= 対象文章 =
今月24日の世界貿易機関(WTO)一般理事会で、韓国側はこの規制の理由について「元徴用工問題への対抗措置であり、WTO推進の自由貿易に反する」と訴えました。一方、日本側は徴用工問題などを念頭に置いた対抗措置ではないとの考えを主張しています。あくまで安全保障上のリスクをコントロールするための「輸出管理」であり、WTO協定に反するものではないという姿勢を見せ、議論は平行線のままです。

日本の輸出管理規制は、韓国を代表する企業であるサムスン電子や、SKハイニックスにとって大打撃となると予測されています。

徴用工問題とは?

第二次世界大戦中に日本統治下にあった朝鮮半島および中国において、日本の企業によって徴用された元労働者やその遺族による訴訟問題のことです。元徴用工は、奴隷のように扱われたとして、日系企業に対して元徴用工が訴訟を起こしています。

昨年、新日鉄住金(現:日本製鉄)や三菱重工業に対して賠償を命じる判決が出されましたが、日本側は1965年に日韓請求権協定によって徴用工問題は解決済みとの立場をとっており、日韓関係悪化の傾向を強めています。

慰安婦問題とは?

= データ抜粋 =
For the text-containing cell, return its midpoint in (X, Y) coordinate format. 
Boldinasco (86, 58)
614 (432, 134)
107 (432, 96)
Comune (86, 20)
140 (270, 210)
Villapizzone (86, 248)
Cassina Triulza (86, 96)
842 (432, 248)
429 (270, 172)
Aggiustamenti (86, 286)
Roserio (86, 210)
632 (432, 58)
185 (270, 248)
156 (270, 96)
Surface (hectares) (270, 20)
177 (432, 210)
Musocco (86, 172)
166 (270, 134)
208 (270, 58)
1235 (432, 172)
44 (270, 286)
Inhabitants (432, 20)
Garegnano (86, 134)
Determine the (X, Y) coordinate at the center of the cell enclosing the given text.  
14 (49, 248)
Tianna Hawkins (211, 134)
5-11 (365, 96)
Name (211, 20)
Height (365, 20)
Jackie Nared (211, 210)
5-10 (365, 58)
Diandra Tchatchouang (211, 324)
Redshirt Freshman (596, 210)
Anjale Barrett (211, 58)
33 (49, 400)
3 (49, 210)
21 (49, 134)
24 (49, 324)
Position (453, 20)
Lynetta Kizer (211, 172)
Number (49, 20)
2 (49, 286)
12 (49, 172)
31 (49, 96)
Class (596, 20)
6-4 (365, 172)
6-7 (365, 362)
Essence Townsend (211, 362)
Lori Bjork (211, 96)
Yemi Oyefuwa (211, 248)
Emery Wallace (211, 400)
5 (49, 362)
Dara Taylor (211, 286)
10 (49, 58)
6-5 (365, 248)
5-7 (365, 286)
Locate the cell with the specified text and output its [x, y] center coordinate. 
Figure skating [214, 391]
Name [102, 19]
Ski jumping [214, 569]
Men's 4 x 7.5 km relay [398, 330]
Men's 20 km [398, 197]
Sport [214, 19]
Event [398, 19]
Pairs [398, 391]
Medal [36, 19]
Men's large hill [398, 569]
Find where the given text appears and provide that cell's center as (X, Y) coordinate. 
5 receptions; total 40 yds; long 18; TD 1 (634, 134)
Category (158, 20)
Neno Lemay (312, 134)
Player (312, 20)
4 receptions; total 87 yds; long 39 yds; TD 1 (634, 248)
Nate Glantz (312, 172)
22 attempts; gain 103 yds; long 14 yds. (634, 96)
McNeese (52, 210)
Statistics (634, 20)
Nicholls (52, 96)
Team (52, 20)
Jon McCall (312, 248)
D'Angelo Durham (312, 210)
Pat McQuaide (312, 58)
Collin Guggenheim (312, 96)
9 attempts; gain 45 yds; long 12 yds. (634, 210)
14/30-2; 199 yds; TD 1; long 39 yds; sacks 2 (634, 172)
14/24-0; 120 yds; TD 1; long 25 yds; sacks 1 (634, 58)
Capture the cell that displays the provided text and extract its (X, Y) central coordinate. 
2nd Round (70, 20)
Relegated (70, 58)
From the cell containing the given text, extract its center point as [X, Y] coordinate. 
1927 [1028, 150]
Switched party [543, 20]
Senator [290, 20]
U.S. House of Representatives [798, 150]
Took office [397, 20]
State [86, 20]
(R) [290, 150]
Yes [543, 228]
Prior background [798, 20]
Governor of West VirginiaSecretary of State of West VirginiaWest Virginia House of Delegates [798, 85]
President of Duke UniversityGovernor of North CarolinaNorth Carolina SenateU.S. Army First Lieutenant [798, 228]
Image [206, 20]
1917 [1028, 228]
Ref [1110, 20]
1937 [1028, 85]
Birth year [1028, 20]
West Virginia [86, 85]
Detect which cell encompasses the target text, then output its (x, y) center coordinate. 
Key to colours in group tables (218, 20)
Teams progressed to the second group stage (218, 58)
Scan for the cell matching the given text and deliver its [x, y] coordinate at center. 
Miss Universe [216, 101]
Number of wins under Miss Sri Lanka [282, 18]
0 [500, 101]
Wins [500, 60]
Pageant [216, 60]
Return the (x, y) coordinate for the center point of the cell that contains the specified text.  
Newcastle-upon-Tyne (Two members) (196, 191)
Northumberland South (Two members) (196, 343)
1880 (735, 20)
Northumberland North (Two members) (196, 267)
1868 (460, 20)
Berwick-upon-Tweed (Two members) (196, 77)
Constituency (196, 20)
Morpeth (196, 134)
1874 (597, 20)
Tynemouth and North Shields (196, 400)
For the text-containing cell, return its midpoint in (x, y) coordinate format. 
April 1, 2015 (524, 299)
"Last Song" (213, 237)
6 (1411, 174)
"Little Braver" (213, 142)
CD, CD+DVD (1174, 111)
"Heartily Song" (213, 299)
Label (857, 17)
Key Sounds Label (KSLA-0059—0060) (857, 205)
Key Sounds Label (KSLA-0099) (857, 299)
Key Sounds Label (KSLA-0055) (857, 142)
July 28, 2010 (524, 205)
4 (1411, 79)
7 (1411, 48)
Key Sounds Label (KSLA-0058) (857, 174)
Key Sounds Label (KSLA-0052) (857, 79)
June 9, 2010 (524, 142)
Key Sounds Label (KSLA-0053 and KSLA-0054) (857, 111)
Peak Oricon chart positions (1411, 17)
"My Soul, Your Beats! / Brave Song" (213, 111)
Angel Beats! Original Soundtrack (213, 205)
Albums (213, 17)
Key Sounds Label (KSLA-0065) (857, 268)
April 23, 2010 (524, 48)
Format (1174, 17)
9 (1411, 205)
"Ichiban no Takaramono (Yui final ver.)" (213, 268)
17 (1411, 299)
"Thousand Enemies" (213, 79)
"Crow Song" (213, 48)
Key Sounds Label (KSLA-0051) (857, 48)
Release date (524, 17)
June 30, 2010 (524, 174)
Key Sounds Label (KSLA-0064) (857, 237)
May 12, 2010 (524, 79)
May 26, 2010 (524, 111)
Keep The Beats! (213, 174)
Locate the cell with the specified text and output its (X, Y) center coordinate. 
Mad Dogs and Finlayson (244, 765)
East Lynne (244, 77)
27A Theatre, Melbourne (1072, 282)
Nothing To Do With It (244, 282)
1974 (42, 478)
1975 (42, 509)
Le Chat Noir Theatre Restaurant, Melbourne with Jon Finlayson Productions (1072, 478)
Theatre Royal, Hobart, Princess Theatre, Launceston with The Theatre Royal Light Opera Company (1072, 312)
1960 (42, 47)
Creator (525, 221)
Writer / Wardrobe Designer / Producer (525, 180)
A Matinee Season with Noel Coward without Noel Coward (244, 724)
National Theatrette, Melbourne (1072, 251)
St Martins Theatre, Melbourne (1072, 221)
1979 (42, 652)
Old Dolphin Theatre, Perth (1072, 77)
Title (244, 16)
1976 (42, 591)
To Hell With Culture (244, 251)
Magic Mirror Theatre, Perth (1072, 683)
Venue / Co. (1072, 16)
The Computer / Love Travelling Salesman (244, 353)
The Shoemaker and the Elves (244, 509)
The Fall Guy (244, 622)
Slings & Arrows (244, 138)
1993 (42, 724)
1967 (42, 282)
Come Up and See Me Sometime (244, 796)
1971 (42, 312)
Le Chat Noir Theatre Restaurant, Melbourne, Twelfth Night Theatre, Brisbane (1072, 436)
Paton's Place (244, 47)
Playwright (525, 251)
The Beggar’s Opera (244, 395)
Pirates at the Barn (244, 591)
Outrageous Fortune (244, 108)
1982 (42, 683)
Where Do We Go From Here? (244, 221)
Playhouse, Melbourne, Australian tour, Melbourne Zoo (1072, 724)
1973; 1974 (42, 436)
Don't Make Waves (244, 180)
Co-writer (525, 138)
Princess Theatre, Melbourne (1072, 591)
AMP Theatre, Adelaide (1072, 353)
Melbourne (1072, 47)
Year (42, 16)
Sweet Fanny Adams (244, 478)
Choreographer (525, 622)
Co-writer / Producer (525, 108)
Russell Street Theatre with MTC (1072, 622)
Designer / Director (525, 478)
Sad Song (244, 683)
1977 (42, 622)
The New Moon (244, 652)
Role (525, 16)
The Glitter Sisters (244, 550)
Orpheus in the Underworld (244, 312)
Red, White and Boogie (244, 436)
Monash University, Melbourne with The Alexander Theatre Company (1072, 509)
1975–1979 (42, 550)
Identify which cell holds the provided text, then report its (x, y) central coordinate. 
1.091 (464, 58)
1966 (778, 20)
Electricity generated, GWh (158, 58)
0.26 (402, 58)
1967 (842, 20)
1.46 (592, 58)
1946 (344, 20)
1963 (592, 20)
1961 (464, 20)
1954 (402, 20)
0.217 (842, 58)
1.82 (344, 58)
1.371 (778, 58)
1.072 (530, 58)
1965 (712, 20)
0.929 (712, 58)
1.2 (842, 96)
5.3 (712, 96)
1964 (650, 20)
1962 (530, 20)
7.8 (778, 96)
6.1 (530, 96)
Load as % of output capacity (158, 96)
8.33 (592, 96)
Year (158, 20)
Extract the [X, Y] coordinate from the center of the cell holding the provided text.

= 演習問題 =
[1] 対象文章のうち、「今月24日の世界貿易機関(W」で始まり「係悪化の傾向を強めています。」で終わる箇所を一字一句違えずに再現せよ。
[2] 日韓の輸出管理と徴用工問題を扱った文章について、末尾の一文の後から続きを書き進めよ。

= 解答 =
[1]
今月24日の世界貿易機関(WTO)一般理事会で、韓国側はこの規制の理由について「元徴用工問題への対抗措置であり、WTO推進の自由貿易に反する」と訴えました。一方、日本側は徴用工問題などを念頭に置いた対抗措置ではないとの考えを主張しています。あくまで安全保障上のリスクをコントロールするための「輸出管理」であり、WTO協定に反するものではないという姿勢を見せ、議論は平行線のままです。

日本の輸出管理規制は、韓国を代表する企業であるサムスン電子や、SKハイニックスにとって大打撃となると予測されています。

徴用工問題とは?

第二次世界大戦中に日本統治下にあった朝鮮半島および中国において、日本の企業によって徴用された元労働者やその遺族による訴訟問題のことです。元徴用工は、奴隷のように扱われたとして、日系企業に対して元徴用工が訴訟を起こしています。

昨年、新日鉄住金(現:日本製鉄)や三菱重工業に対して賠償を命じる判決が出されましたが、日本側は1965年に日韓請求権協定によって徴用工問題は解決済みとの立場をとっており、日韓関係悪化の傾向を強めています。

[2]
日韓関係の対立が増してくると、戦争時の徴用工と同様に、慰安婦についての問題が度々しこりとなって表れてきます。第二次世界大戦中に女性が性労働を強いられた「慰安婦問題」に対して、2015年の朴槿恵(パク・クネ)前政権時に、慰安婦問題の解決で日韓合意に達しました。しかし、その後も釜山やソウルの日本領事館前に慰安婦像が設置されたり、文大統領からは「合意では慰安婦問題は解決できない」と謝罪要求があったりと、やはり日韓関係の悪化を増長させています。

ボイコットジャパンの開始

上記に述べた状況下にあったこともあり、今回の半導体材料の輸出措置に反発する動き「ボイコットジャパン」が韓国で拡大しています。日本製品の不買運動、日本旅行をキャンセルする動きが広まり、ネット上では日本旅行についての感想を投稿すると非難コメントが殺到するといいます。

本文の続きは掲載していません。